The Division was assigned to Army Group South for Operation Operation Barbarossa on June 26, 1941. From June 1941 until September 1942, the 79th fought in southern Russia.

===Battle of Stalingrad===
In October 1942 from positions in front of the Red Army bridgehead across the Don at Serafimovich to Stalingrad. This late weakening of the 6th Army's left flank to replace the serious infantry losses in the Stalingrad city battle contributed to the success of Operation Uranus, as Red Army's northern pincer axis of attack rolled through the 79th's former positions, which were given over to the Romanian 5th Infantry division.

The division began its attack on Stalingrad on October 17, 1942. The fighting in the Red October Tractor Factory was fiercely contended, hall by hall. When the Soviet Offensive started on November 19, 1942, the 79th was one of the units trapped in the "kessel" (or cauldron), when it was surrounded on November 24. The Sixth Army surrendered on January 31, 1943. The division staff, including the Ia (Operations Officer) Oberst Hans Schwanbeck, was flown out of Stalingrad on January 8–9, 1943. The division, including its commander, Generalleutnant Alexander von Daniels, surrendered to the Red Army when the German forces capitulated.

===Reformation===
The division was reformed from the remnants of other units outside of the Soviet encirclement on January 12, 1943. The division then took part in operations in the Novocherkassk area until relieved on March 13, 1943. It refitted in the Volnovakha area and in April 1943, returned to battle. It fought a number of defensive actions before reaching the Kuban bridgehead in August 1943. The division was evacuated to Ukraine retreating west with the rest of the German forces.

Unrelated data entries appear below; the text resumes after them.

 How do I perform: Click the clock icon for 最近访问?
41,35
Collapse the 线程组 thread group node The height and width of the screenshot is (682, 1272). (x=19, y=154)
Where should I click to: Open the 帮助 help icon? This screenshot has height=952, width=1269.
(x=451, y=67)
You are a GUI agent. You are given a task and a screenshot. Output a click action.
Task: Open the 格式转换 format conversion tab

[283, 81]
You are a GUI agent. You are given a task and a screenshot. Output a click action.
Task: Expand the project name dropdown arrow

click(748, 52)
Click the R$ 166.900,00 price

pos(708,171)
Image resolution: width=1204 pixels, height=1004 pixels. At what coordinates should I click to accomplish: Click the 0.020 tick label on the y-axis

1944 found the 79th in Romania as a part of IV Korps, 6th Army. By August, the 79th was one of the divisions attempting to hold the city of Jassy. On August 23, 1944, with the Romanian coup, the 79th was once again encircled and virtually annihilated near Chitcani, Romania on the Berlad River. Less than 1,000 soldiers managed to escape. Generalleutnant Friedrich Weinknecht and the division surrendered to the Red Army.

=== Later war ===
On October 27, 1944, the division was raised again outside the Welle system, this time in West Prussia and now as the 79th Volksgrenadier Division (79. Volks-Grenadier-Division). It had only ten percent combat veterans and was largely made up by absorbing the 586th Volksgrenadier Division (Katzbach). On December 11, 1944, the 79th Volksgrenadier Division was assigned to 7. Armee a reserve force near Bitburg, Germany. Although at half strength, the 79th was to take part in Operation Herbstnebel.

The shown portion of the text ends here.